I've always had a thing for hiding underneath the cloak of familiarity and comfort. I always need a little push (make that a full-on shove) to get me to do something that I normally wouldn't do. For instance, my fear of change is obviously reflected in my hairstyle. Fun fact: I've had the same haircut for the last 10 years, I shit you not. Aside from cutting it once a year (another fun fact: I like haircuts as much as I like terrorism), my hair is basically a "virgin". All it took was one bad trip to the salon a couple of years ago to shatter my faith in hairdressers and make haircuts a traumatic experience. It was a disaster and I've been cutting my own bangs ever since. Not once have I tried to dye my hair before either. Why not try a new hairstyle for a change, you ask? Well, there's not really an undo button for hair, is there? Or an undo button for life while we're at it? My desire for change is often overpowered by this fear, pushing me into the far corners of safety and... boringness.

The point is, the way I feel about my hair is the same way I feel about the other things in my life. Change requires a leap of faith when I'm perfectly fine with just hanging onto my safety harness. Change means losing what you've long been acquainted to without some sort of reassurance.

I'd like to see it as a sign when I read Dash and Lily's Book of Dares over Christmas and completely related to Lily. She wants to embrace danger and shed her Lily Bear image which I'm also trying to work on.

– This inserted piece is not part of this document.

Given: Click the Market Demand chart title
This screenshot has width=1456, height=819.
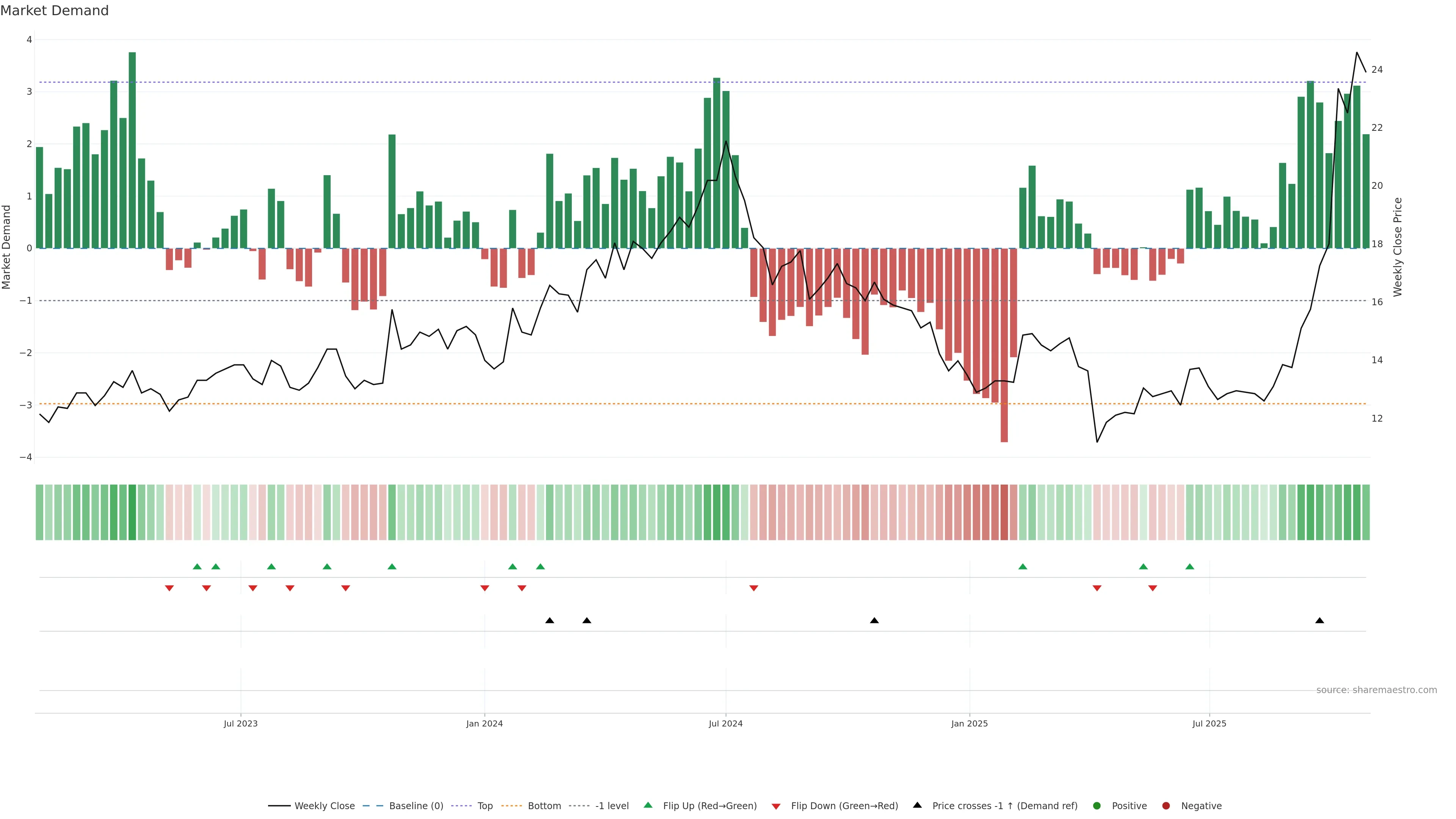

In that case, let me present to you my new year's resolution (which I will take seriously): learn to see change as an opportunity to grow. My comfort zone is ginormous which means I have to take the extra mile to push myself. I will learn to react positively to change; to react more like "Oh that's not what I'm used to but it'll make me grow as a person" and less like "No no nono nonono".

I would list down my other resolutions but this blog post wouldn't end. Truth is, there's a lot of things I'm working on, but part of that is to learn to take things day by day. I mean, I didn't expect myself to be a changed person  the moment I opened my eyes today, but there will be progress. Might be a slow one, might be a quick one.

Thank you, 2014, for being a totally shitty, totally fun year full of ups and downs (more than what I signed up for, really) without which, I will never be who I am right now. The next year has a lot of promise and opportunities and I intend to seize them.

Now if you'll excuse me, I'll be spending the next three months awkwardly scribbling "2015" on papers.